TRIBUNNEWS.COM, JAKARTA – Harry Prasetio mengaku heran PT Asuransi Jiwasraya (Persero) mengalami gagal bayar pada 2018 lantaran kondisi keuangan perseroan sampai akhir 2017 masih sangat baik.
Hal itu ditegaskan Harry, mantan Direktur Keuangan Asuransi Jiwasraya, ketika bersaksi dalam dalam lanjutan persidangan perkara Pidana No.: 33/Pid.Sus-TPK/2020/PN.Jkt.Pst., Kamis (3/9/2020).
“Tidak boleh ada terjadi gagal bayar itu kalau tadi tanggung jawab semua ada di JS [Asuransi Jiwasraya]. JS harus bertanggung jawab kenapa gagal bayar. Itu aneh pak,” jelas Harry ketika menjawab pertanyaan jaksa penuntut umum atau JPU dalam persidangan.

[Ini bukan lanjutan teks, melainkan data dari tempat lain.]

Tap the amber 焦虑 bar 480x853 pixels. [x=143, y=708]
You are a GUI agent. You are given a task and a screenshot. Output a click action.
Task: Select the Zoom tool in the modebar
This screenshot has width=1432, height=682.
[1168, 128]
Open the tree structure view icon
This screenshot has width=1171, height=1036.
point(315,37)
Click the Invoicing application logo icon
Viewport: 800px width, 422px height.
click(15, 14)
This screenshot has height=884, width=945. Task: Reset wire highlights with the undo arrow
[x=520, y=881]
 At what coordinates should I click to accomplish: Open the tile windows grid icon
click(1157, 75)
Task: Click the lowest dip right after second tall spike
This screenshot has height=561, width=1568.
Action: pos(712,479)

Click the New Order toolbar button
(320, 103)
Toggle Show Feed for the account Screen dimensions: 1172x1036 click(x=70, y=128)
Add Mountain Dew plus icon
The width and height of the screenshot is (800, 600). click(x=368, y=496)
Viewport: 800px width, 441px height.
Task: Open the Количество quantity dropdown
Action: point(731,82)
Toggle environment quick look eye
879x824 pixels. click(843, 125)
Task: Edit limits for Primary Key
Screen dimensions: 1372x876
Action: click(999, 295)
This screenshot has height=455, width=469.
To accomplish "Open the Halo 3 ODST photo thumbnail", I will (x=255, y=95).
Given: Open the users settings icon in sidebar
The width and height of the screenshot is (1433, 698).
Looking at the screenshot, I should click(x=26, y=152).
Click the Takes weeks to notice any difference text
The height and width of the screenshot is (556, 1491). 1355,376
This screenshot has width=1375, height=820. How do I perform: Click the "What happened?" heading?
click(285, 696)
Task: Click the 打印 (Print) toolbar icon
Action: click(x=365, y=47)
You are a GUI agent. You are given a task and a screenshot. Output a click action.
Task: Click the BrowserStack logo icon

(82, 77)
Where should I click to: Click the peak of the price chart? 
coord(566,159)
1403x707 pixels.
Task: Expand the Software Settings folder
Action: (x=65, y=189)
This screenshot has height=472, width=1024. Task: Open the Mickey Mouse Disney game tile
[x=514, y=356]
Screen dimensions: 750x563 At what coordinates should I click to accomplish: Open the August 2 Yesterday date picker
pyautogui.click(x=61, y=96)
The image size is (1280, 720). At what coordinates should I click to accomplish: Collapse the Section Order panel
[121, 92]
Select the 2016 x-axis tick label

Pada akhir 2017, sambung Harry, nilai aset perseroan mencapai Rp45 triliun dengan nominal kas mencapai Rp 4 triliun.
Baca: Komisi III DPR Akan Kawal Kasus Jiwasraya Hingga Tuntas
Tingkat solvabilitas atau risk based capital (RBC) bahkan mencapai 200 persen.
Kondisi itu jauh berbeda dengan kinerja perseroan pada 2008 atau ketika Harry Prasetyo pertama kali bergabung dengan asuransi jiwa pelat merah tersebut.
Kala itu, neraca keuangan perseroan tercatat minus Rp6,7 triliun atau dalam kondisi insolvensi dengan nilai aset sekitar Rp5 triliun.
Perseroan bahkan tak memiliki kas dan RBC minus ratusan persen.
Seperti diketahui, batas minimum RBC perusahaan asuransi jiwa dan asuransi umum yang dipersyaratkan regulator adalah sebesar 120 persen .
Harry mengaku selama masuk jajaran direksi, Asuransi Jiwasraya tidak mengalami masalah investasi.
Semua tata kelola atau governance perusahaan, jelas dia, sudah tertata dengan baik.
“Itu suatu prestasi bahwa kami menghidupkan kembali mayat hidup yang sudah takkan mungkin kembali hidup. [Kinerja] Kami s udah nomor dua, tapi gagal bayar di bulan Oktober. Itu aneh pak. [Gagal bayar] bukan karena investasi, karena operasional. Lebih kepada operasional,” jelas dia.
Pada Januari 2018, Harry mengatakan bahwa laba perseroan berdasarkan laporan keuangan mencapai Rp2,4 triliun.
Namun, jelas dia, laporan itu dikoreksi oleh PricewaterhouseCoopers (PwC), perusahaan jasa akuntan publik dan audit.
Oleh karena itu, dia menilai seharusnya auditor tersebut juga dihadirkan dalam persidangan untuk mengetahui lebih jauh .
“Saya juga menyayangkan kenapa saksi PricewaterhouseCoopers yang mengkoreksi angka cadangan ketika itu tidak dihadirkan dalam persidangan. Itu yang disayangkan. Karena itu bisa membuka yang sebenarnya benar atau tidak yang saya sampaikan ini, bahwa per posisi 2017. Dan mereka, PWC juga mengaudit buku 2016,” jelas Harry di ruangan sidang.
Harry menambahkan bahwa sebenarnya pihaknya masih memiliki rencana jangka panjang hingga tujuh tahun lagi ketika diganti sebagai direksi Asuransi Jiwasraya.
Hal itu merupakan bagian dari program jangka panjang perseroan sejak 2008 atau ketika mengalami insolvensi.
“Itu masih ada 7 tahun sisa menyiapakan JS menjadi sempurna lagi. 7 tahun lagi sejak tahun 2018,” ujarnya.